LANSING, Mich. (WLNS) – Lansing City Clerk Chris Swope is gearing up for another city-wide election – this time a special election scheduled for May 7, 2024. That election will select nine residents of the city to rewrite and revise the Lansing City Charter.  

Lansing voters last week approved a Charter Revision Commission 51.6% to 48.4%. The vote is required every 12 years under the Charter.  The current charter was adopted by voters on Aug. 8, 1978. It has seen amendments, but has not had a full review and rewrite since 1978.

So what is the City Charter? 

Lansing City Clerk Chris Swope shown in a file photo delivering a ballot to a ballot box
Lansing City Clerk Chris Swope (WLNS)

“Think of it like a federal or state constitution,” Swope says. “That’s the city’s version of our highest document. So, it lays out who the elected officers are, the term of office for elected officers and numerous other things about how city government operates.” 

For instance, the current charter establishes Lansing as a “strong mayor” form of government. A Charter Revision Commission could rewrite the document to create a “weak mayor” form of government that relies on a city manager to run the affairs of the city under the direction of the city council.  

The Commission, once approved by voters will have three years and three opportunities to obtain approval for a new Charter. Commissioners will be paid a per diem (or by day) rate for their work. Lansing City Council will have to establish the daily rate in a future meeting.  

Swope said he believes the entire enterprise will cost at least $500,000 – including $100,000 just for the special election to choose Commissioners in May. Lansing residents will foot the bill for the election and other costs through an appropriation in the city budget. Swope said he will have to request a special appropriation to pay for the May election, and that he is planning how to finance future elections in upcoming budget requests.  

Those interested in serving on the newly created commission will have until Jan. 23, 2024, at 4 p.m. to qualify for the ballot. There are two ways to qualify: pay a $100 filing fee or collect valid signatures from 400 Lansing voters.  

Signatures must be collected on an official petition, which the City Clerk’s office can provide. Swope said he expects to have those available by the end of the week. He does caution potential candidates to make sure anyone who signs lives within the borders of the city, as some zip codes are assigned as Lansing, but are representative of surrounding communities.  

Swope said to run for a position on the commission, a candidate must be a resident and qualified voter in the City of Lansing for at least three years. They must also have been a resident continuously for one year before taking office on May 21. Swope says that’s the day planned for the first meeting of the Commission.  

There are more qualifications: 

  1. No felony convictions in the last 20 years 
  2. Current on all financial accounts with the city, including income taxes, property taxes and utility bills.
  3. Must not be an officer of the city, including serving on any of the city’s boards and commissions. However, if that person resigns their position, they can take a seat on the commission.  

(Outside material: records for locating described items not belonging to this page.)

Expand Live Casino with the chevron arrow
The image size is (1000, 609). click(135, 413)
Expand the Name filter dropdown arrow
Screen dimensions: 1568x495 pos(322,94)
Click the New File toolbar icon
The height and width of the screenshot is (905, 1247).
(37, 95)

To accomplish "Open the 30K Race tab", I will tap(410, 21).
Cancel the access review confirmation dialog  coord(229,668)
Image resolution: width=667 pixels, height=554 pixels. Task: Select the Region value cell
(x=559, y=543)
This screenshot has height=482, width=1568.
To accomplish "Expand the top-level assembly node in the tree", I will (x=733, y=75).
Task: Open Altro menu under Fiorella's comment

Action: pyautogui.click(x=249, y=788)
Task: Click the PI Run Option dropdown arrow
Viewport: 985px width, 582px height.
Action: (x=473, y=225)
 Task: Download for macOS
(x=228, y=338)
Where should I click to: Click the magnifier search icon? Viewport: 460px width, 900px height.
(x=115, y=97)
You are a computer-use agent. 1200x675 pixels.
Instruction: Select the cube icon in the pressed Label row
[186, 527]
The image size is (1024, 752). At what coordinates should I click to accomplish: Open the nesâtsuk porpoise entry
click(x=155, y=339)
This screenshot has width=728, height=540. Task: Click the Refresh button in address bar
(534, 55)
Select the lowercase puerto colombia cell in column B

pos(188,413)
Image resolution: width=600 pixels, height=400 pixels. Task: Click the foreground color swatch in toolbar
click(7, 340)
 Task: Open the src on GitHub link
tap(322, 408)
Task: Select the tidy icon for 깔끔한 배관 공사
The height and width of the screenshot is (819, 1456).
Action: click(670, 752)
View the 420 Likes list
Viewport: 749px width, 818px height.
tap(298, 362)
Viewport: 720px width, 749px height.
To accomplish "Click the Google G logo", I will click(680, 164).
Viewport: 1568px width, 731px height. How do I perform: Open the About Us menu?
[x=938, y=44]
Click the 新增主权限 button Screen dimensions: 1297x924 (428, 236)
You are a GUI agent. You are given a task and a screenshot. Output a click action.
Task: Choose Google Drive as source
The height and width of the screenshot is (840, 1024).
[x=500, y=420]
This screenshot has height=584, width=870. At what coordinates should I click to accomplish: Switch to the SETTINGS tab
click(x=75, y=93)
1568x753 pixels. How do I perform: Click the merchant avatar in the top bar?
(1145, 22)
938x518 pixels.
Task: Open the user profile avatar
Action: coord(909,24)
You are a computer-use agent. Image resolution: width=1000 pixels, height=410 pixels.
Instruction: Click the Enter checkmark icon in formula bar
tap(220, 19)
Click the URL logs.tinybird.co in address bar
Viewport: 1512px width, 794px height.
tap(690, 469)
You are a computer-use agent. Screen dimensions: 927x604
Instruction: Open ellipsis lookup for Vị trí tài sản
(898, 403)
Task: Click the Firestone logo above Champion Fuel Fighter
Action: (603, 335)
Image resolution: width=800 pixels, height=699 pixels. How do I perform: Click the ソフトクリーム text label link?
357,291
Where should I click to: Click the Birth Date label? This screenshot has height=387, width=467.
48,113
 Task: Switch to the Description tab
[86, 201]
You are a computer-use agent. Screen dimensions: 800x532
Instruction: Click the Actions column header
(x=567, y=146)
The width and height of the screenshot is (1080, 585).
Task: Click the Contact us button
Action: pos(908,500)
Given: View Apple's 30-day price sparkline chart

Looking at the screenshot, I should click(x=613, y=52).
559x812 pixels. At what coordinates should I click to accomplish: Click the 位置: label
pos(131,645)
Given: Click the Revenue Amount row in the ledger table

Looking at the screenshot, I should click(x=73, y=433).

Once a candidate has either paid a filing fee or submitted 400 valid signatures, they will be required to file a campaign committee with Ingham County Clerk Barb Byrum. Candidates will be subject to the Michigan Campaign Finance Act. That law lays out when a candidate has to report how much money they have raised or spent as well as who is providing donations. The law also places limits on donations and prohibits businesses from donating.  

Swope says he is expecting a significant number of candidates for the nine seats.  

“We have seen a lot of interest,” Swope tells 6 News. “I anticipate that there will be vigorous campaigns and a number of candidates filing and similar — probably similar — to the way we see in City Council campaigns. There will be a few campaigns that are very vigorous, may or may not be successful, and then there will be some people who simply file and put their name on the ballot, and sometimes those can be successful as well.”